Stonington working to repair two bridges

Stonington -- The town is working toward repairing two bridges, one which has been closed since 2010 and the other which the state says is in serious condition and provides a vital link with Westerly.

Stonington and Groton are working together to finally reopen the North Stonington Road bridge which was damaged in a flood while town officials plan to meet Monday night with the Westerly Town Council about working together to repair the Stillman Avenue bridge.

Town Engineer Scott Deledda told the Board of Selectmen last week that the North Stonington Road bridge cannot be repaired and has to be replaced at an estimated cost of $1.2 million. The state will pay for half of the cost.

The selectmen also approved the use of $90,000 left over from previous design work on a repair project to begin the preliminary design for the replacement and permitting. Each town’s $300,000 share of the cost will be reduced by its $45,000 share of the escrow.

Deledda said the preliminary design work will keep the project moving forward and give the town the information it needs to seek funding in the capital improvement budget.

When the original contractor for the project began work on the repairs in 2011, it discovered the design was flawed and that a new deck likely would be needed because the concrete had deteriorated. Work ceased as that work had not been part of the design. Since then, it has been determined the abutments also needs to be replaced.

The towns have since recouped much of the $100,000 spent on hiring the engineering firm that designed the initial repair project.

With the bridge closed to vehicle and pedestrian traffic, it cuts off one of the access roads to Old Mystic Fire Department Station No. 1.

Fire Chief Ken Richards has said that his trucks must use a detour that poses a safety hazard to his firefighters and other motorists.

State transportation officials have informed the town that an inspection has revealed the Stillman Avenue bridge spanning the Pawcatuck River is in serious condition and needs to be rehabilitated or replaced.

The well-traveled bridge is one of three that span the Pawcatuck River between Stonington and Westerly.

According to the summary of the inspection, the steel girders have severe rusting and other steel components have holes or have rusted away. Due to the “serious and declining condition” of the span, the state is now determining the load the bridge can handle and will report those results to the town.

The report also warns that during a 10-year river flow event, which has a 10 percent chance of occurring in a given year, it is possible the soil supporting the bridge will be eroded, undermining it and making it unsafe.

The state has recommended the towns of Stonington and Westerly, which are jointly responsible for the bridge, should monitor the span during floods and “take whatever action is necessary to ensure the safety of the public up to and including the closure of the structure.”

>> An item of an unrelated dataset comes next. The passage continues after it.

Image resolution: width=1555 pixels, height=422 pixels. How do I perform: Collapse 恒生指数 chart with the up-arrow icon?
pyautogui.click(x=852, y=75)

First Selectman Rob Simmons said repairing the bridge is even more complex than normal because it involves two towns and two states.

Selectman Mike Spellman suggested the town also examine the White Rock bridge and Pawcatuck River bridge to determine if they can handle the additional traffic that would be generated if the Stillman Avenue bridge is closed.

Selectwoman Kate Rotella proposed that Simmons assign a team to provide selectman with a bimonthly report on the status of the bridge projects.